Print verbatim the lines of the entries from the one containing "г (999, 2034)" to the last, inclusive, and no others.

- - - - - - -

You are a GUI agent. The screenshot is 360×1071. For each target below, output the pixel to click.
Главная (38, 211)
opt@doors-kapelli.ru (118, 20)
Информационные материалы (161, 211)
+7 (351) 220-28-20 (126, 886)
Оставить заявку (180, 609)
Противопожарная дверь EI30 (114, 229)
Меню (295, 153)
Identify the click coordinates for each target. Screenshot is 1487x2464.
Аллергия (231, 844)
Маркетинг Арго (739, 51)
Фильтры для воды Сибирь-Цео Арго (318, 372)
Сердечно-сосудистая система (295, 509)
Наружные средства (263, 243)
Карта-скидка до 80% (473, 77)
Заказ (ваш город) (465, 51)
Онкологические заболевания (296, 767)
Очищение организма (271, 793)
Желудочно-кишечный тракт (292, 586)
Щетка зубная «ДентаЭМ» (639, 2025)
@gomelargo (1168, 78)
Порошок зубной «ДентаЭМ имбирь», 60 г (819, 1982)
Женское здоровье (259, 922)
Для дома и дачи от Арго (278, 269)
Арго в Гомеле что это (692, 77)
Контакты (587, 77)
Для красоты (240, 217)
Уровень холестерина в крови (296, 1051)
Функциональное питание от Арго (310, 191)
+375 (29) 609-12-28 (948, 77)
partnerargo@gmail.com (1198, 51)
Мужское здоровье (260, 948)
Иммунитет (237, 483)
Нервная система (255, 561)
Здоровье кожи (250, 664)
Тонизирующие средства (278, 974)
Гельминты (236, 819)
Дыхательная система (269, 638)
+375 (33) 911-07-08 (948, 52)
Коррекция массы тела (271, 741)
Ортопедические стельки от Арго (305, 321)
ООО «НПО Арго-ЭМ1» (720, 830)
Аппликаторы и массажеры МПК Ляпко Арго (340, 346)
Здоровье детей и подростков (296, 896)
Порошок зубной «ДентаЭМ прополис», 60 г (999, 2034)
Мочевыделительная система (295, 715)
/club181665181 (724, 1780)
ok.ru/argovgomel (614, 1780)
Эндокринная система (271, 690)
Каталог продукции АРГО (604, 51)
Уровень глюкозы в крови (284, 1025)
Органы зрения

- - - - - - -

Solved exercise:
Порошок зубной «ДентаЭМ прополис», 60 г (999, 2034)
Мочевыделительная система (295, 715)
/club181665181 (724, 1780)
ok.ru/argovgomel (614, 1780)
Эндокринная система (271, 690)
Каталог продукции АРГО (604, 51)
Уровень глюкозы в крови (284, 1025)
Органы зрения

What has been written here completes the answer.